The inspectors reviewed licensee SG inspection activities to ensure that ECT inspections were conducted in accordance with the licensees SG Program and applicable industry standards. The inspectors reviewed the SG examination scope, ECT acquisition procedures, Examination Technique Specification Sheets, ECT analysis guidelines, the most recent SG degradation assessment and operational assessment, and also the condition monitoring results as they became available. The inspectors reviewed documentation to ensure that the ECT probes and equipment configurations used were qualified to detect the expected types of SG tube degradation. The inspectors ensured that all tubes evaluated in condition monitoring were appropriately screened for in-situ testing. No tubes met the criteria for in-situ testing. The licensee plugged 10 tubes on SG C and 13 tubes on SG D due to the wear from loose parts of foreign objects on tube outside surfaces.

The inspectors monitored the licensees secondary side activities, which included a foreign object search and recovery for loose parts, and sludge lancing.

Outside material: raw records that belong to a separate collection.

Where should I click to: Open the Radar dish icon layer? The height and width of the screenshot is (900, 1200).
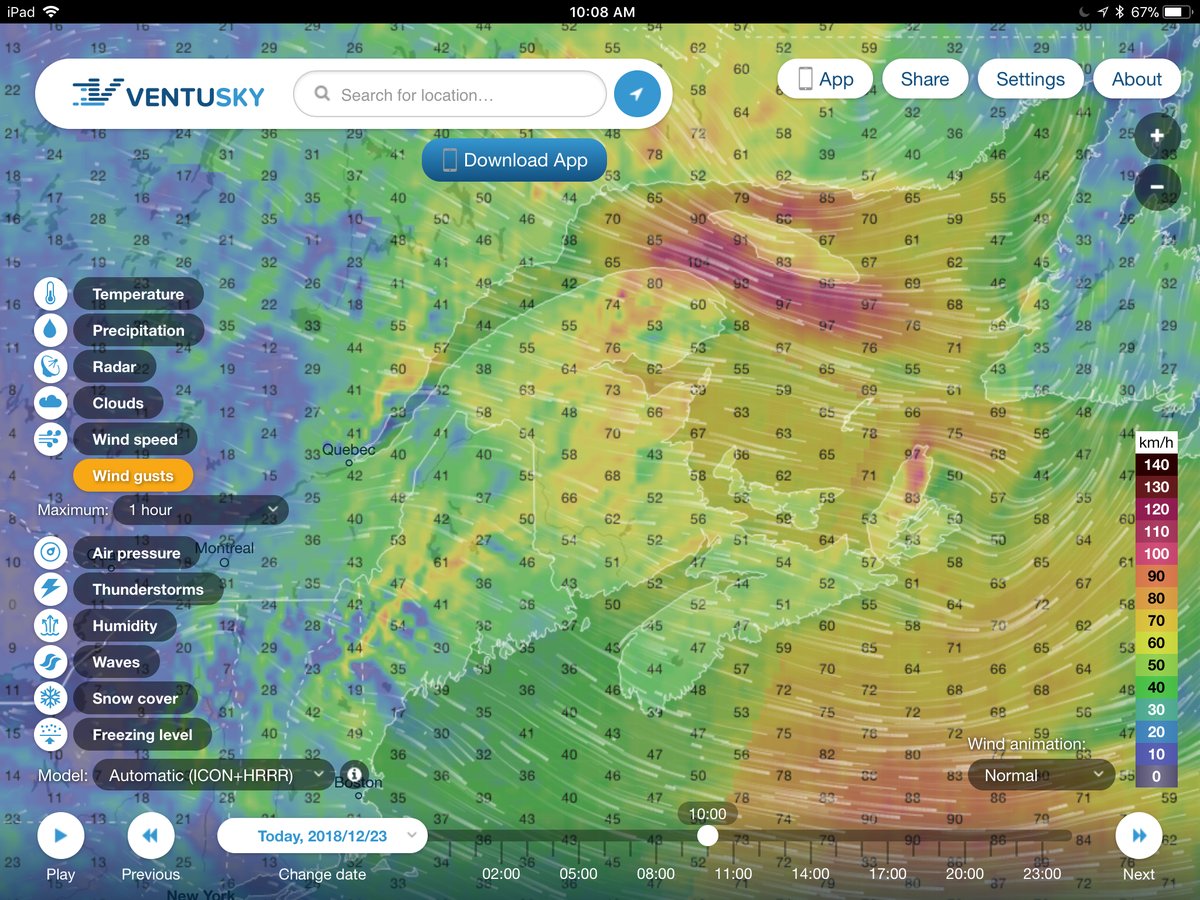51,367
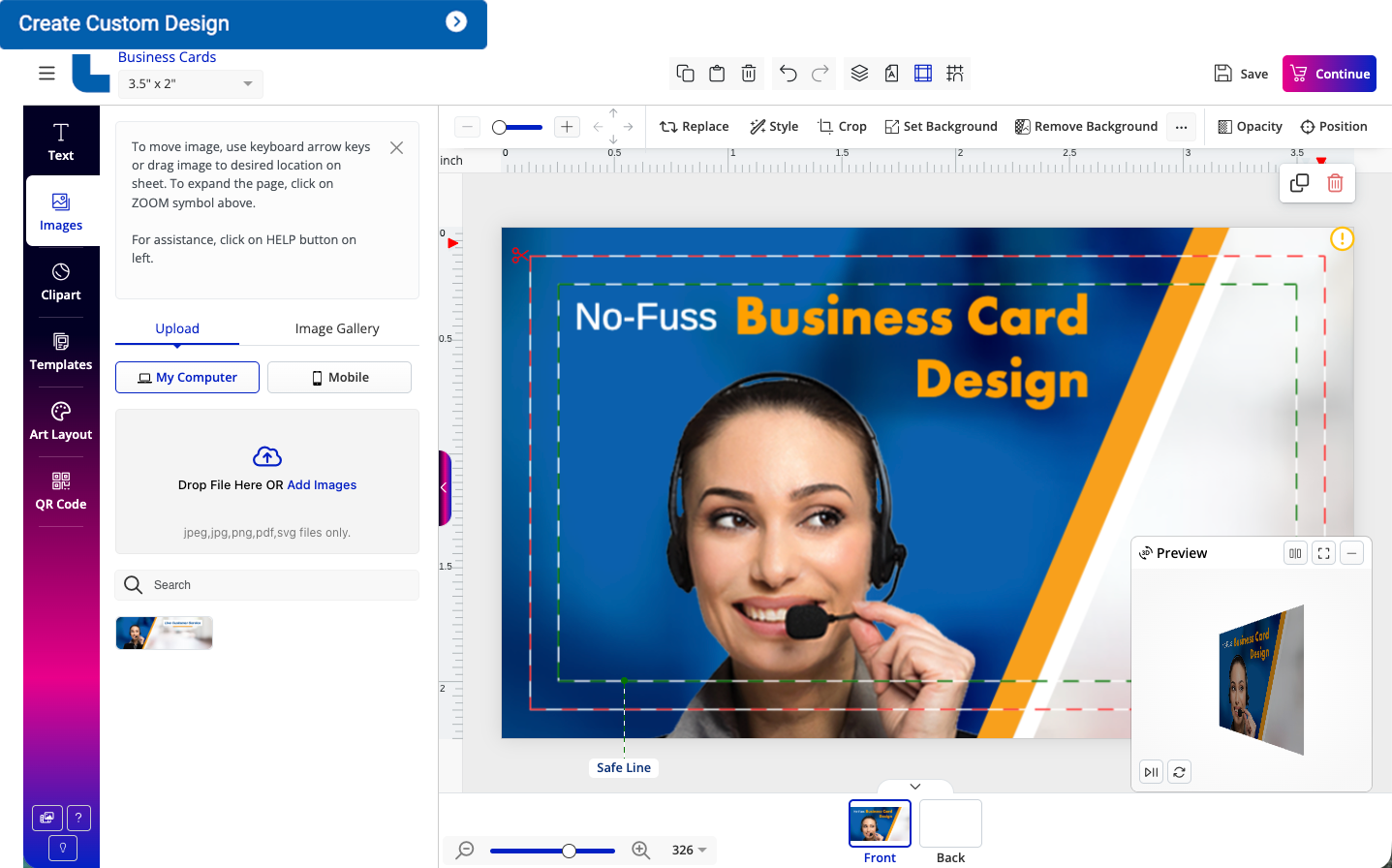
Task: Toggle play/pause in Preview panel
Action: (x=1151, y=772)
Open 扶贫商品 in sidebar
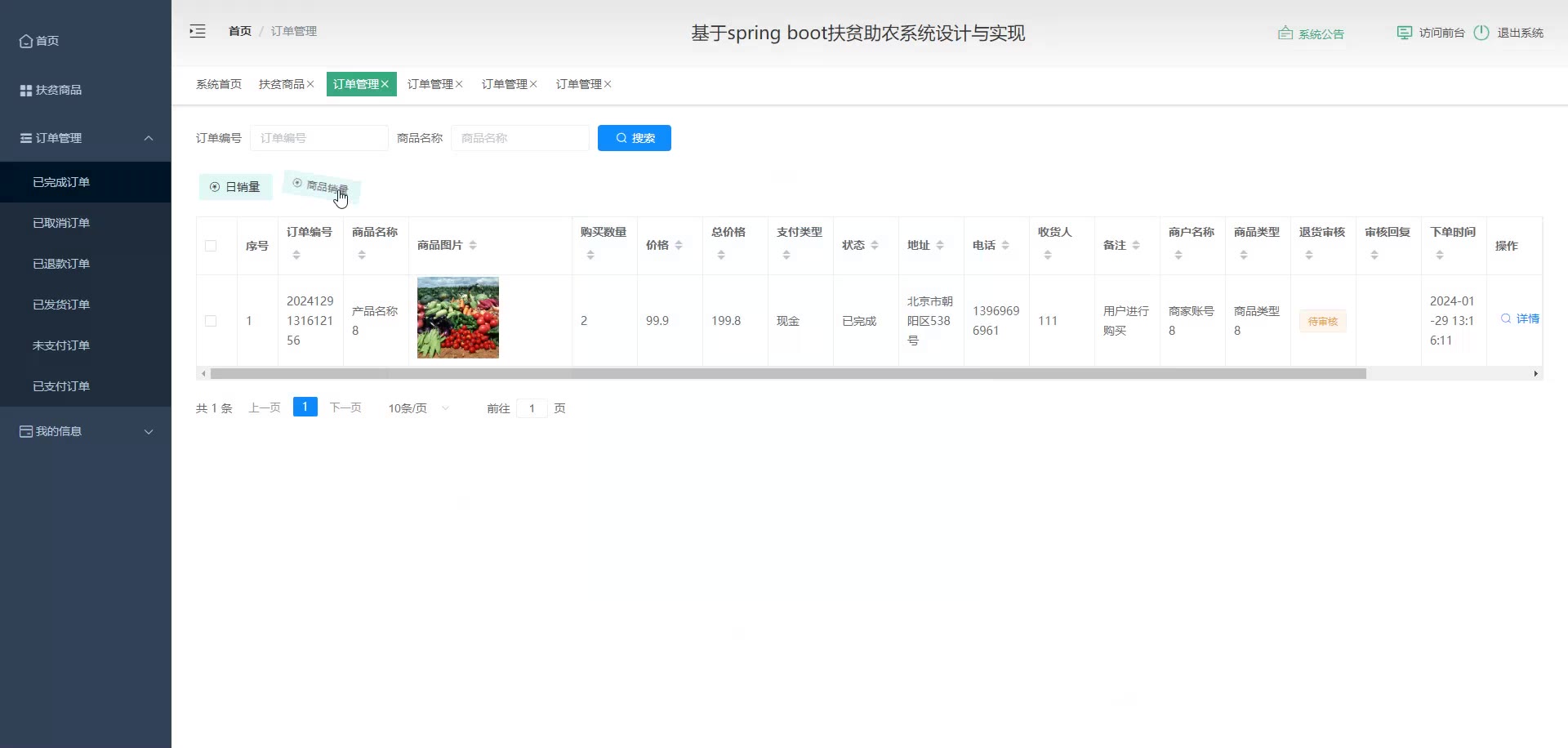Viewport: 1568px width, 748px height. pyautogui.click(x=51, y=90)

The inspectors reviewed data results of tubes for Bobbin Probe and Array Probe Inspection of: (R-Row, C-Column)

  • SG A: R108C93; R96C109
  • SG B: R119C66; R97C70
  • SG C: R15C114; R117C74; R03C94: R75C76; R83C76
  • SG D: R90C41; R99C34; R80C45

b. Findings

No findings of significance were identified.

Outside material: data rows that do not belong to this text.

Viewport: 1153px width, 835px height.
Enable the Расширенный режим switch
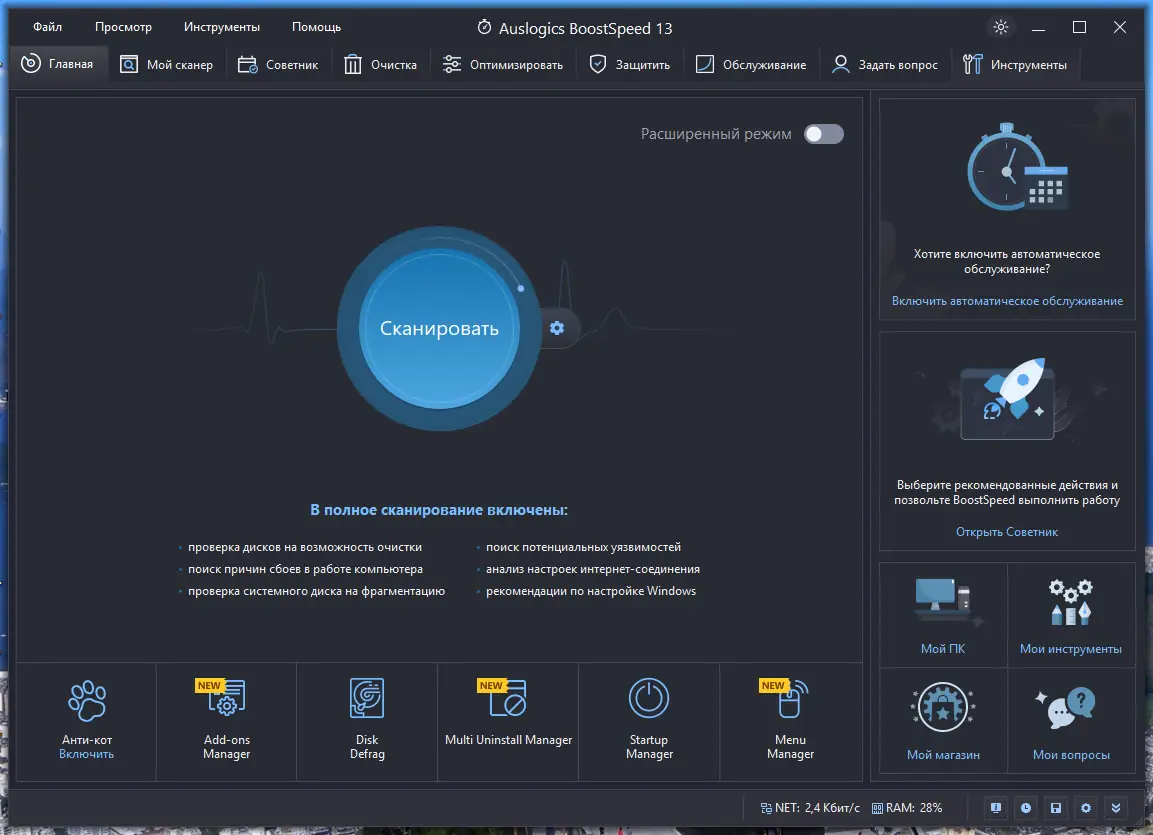pos(823,133)
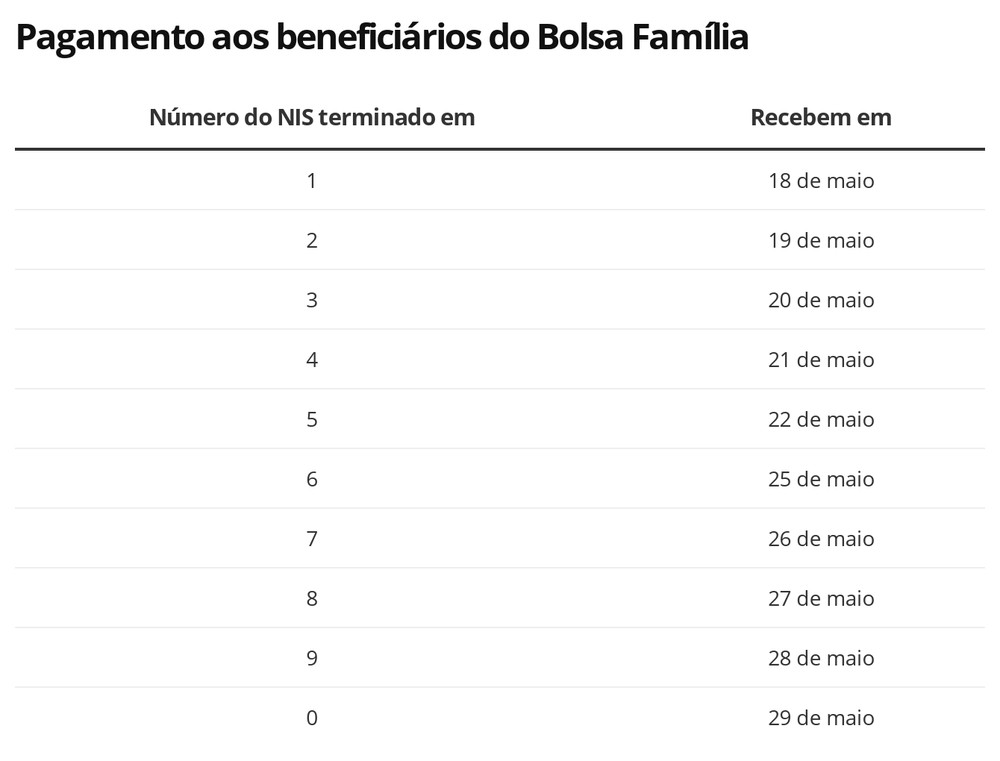Select the NIS number 8 cell
This screenshot has width=1000, height=761.
(x=312, y=599)
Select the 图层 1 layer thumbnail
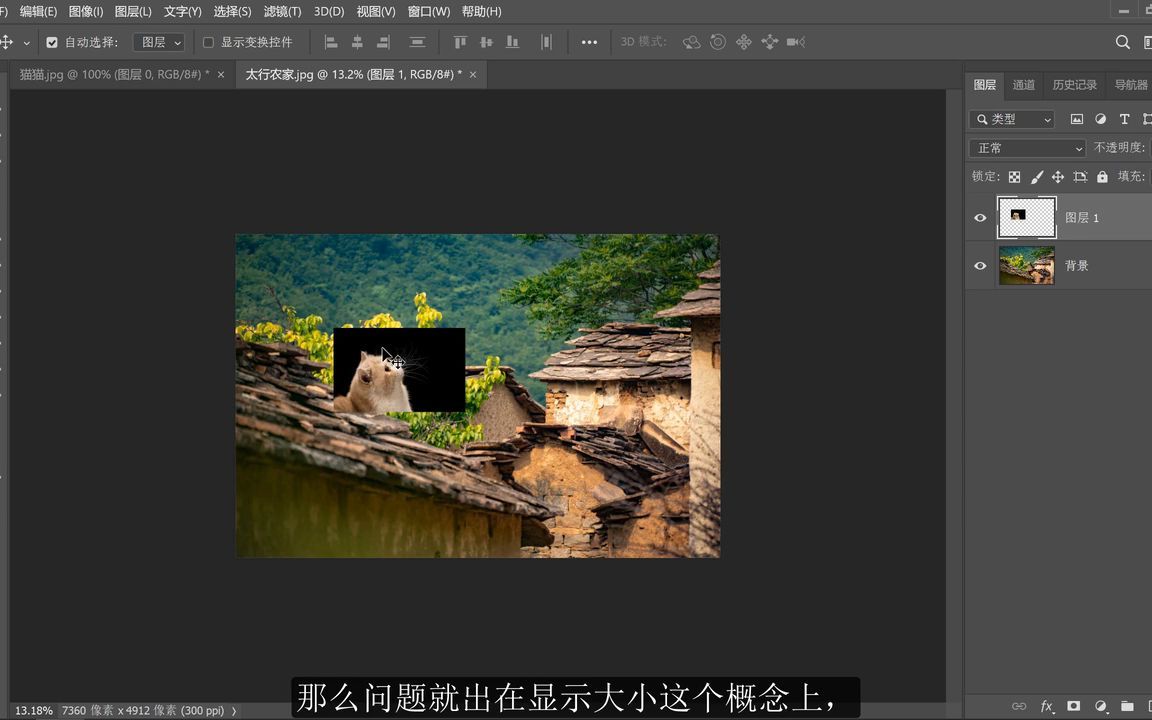This screenshot has width=1152, height=720. (x=1026, y=217)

.5 Identification and Resolution of Problems

a. Inspection Scope

The inspectors performed a review of ISI-related problems, including welding, and BACC program that were identified by the licensee and entered into the corrective action program as PIPs. The inspectors reviewed the PIPs to confirm that the licensee had appropriately described the scope of the problem and had initiated corrective actions.

The review also included the licensees consideration and assessment of operating experience events applicable to the plant. The inspectors performed this review to ensure compliance with 10CFR Part 50, Appendix B, Criterion XVI, Corrective Action, requirements. The corrective action documents reviewed by the inspectors are listed in to this report.

b. Findings

No findings of significance were identified.

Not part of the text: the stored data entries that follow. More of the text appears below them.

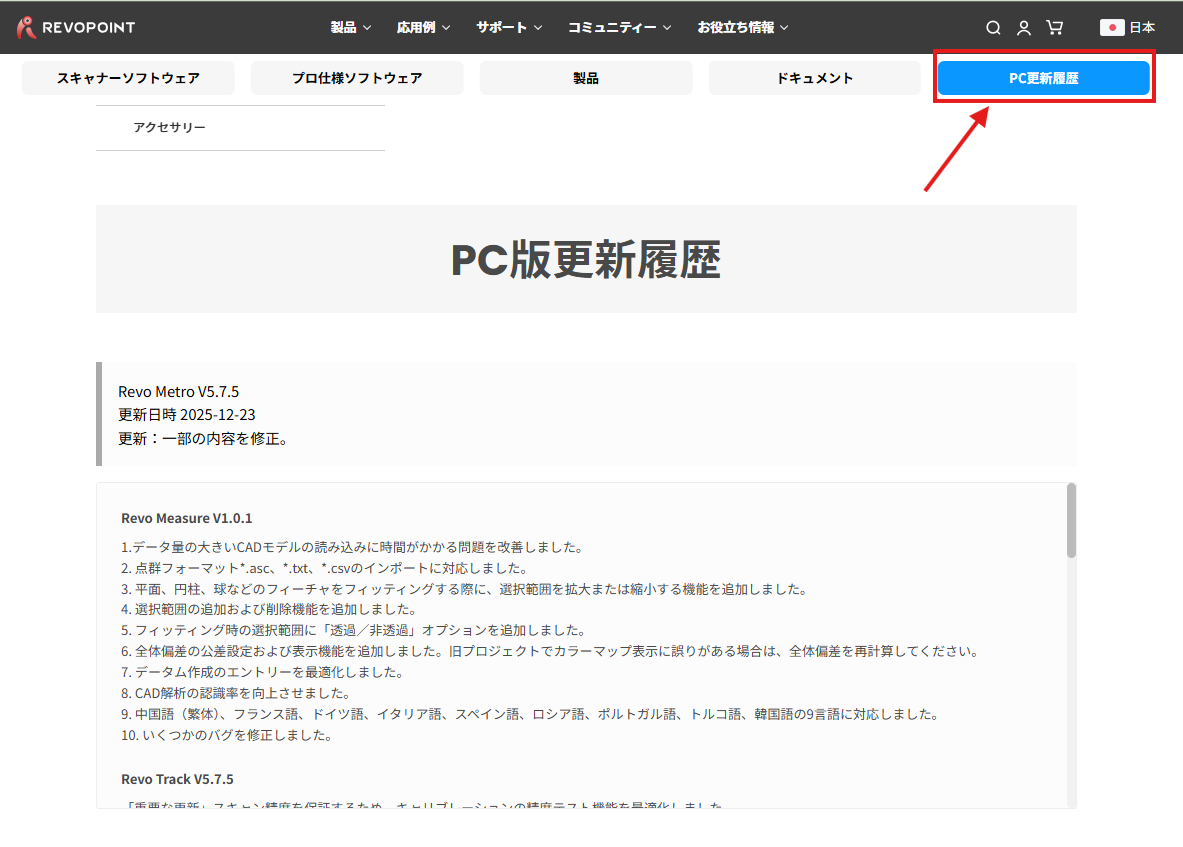1183x847 pixels.
Task: Open the shopping cart icon
Action: [1054, 27]
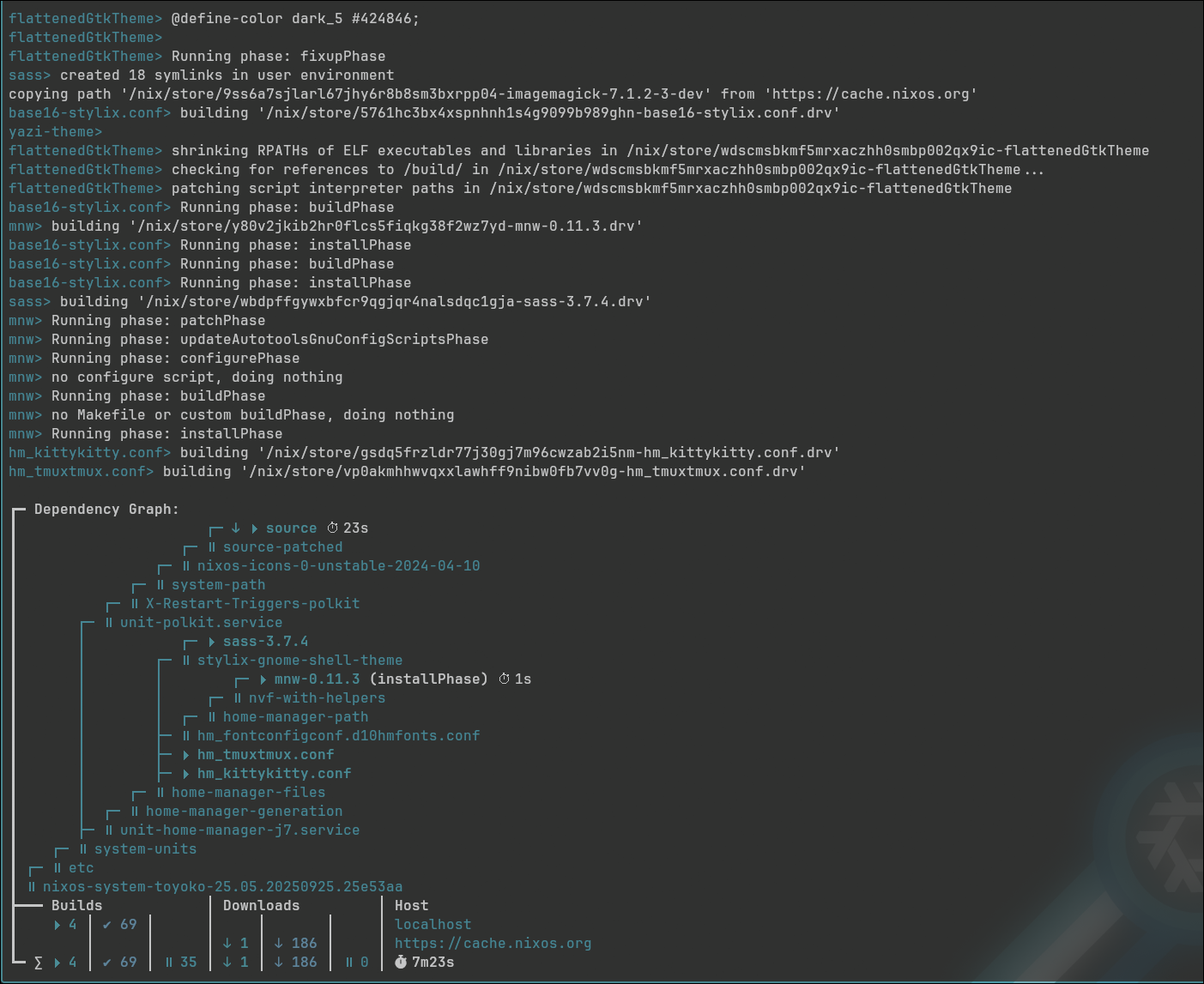This screenshot has height=984, width=1204.
Task: Select the stopwatch icon beside the 7m23s total
Action: (400, 962)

1R11 Licensed Operator Requalification

a. Inspection Scope

The inspectors observed Active Simulator Exam ASE-46 to assess the performance of licensed operators during an evaluated simulator session. The exercise included a failure of a power range nuclear instrument, a steam leak inside containment, an Anticipated Transient Without Scram, and a steam line break. The scenario terminated once the operators terminated safety injection. The inspection focused on high-risk operator actions performed during implementation of the abnormal and emergency operating procedures, and the incorporation of lessons-learned from previous plant and industry events. The entry into the Emergency Plan, as well as the classification and declaration of the event by the Shift Technical Advisor and OSM, was also observed during the scenario. The post-scenario critique conducted by the training instructors and the crew was observed. The documents reviewed during this inspection are listed in the to this report.

b. Findings

No findings of significance were identified.

1R12 Maintenance Effectiveness

a. Inspection Scope

The inspectors reviewed the four samples listed below for items such as:

(1) appropriate work practices;
(2) identifying and addressing common cause failures;
(3) scoping in accordance with 10 CFR 50.65(b) of the maintenance rule ;
(4) characterizing reliability issues for performance;
(5) trending key parameters for condition monitoring;
(6) charging unavailability for performance;
(7) classification and reclassification in accordance with 10 CFR 50.65(a)(1) or (a)(2); and
(8) appropriateness of performance criteria for Structures, Systems, and Components (SSCs)/functions classified as (a)(2)and/or appropriateness and adequacy of goals and corrective actions for SSCs/functions classified as (a)(1). For each item selected, the inspectors performed a detailed review of the problem history and surrounding circumstances, evaluated the extent of condition reviews as required, and reviewed the generic implications of the equipment and/or work practice problem. The documents reviewed during this inspection are listed in the to this report.
  • Preventive maintenance activities and work on of the governor on the SSF DG
  • Troubleshooting and repair of the automatic makeup controller for the Unit 2 Volume Control Tank (VCT)
  • Replacement of spent fuel pool cooling valve 1KF-36 due to being difficult to operate the valve
  • Repair of a leak found on reactor head Conoseal #76 which required cooling down to Mode 5 and disassembly of the assembly

b. Findings

No findings of significance were identified.

1R13 Maintenance Risk Assessments and Emergent Work Evaluation

a. Inspection Scope

The inspectors reviewed the following eight activities to determine whether the appropriate risk assessments were performed prior to removing equipment for work.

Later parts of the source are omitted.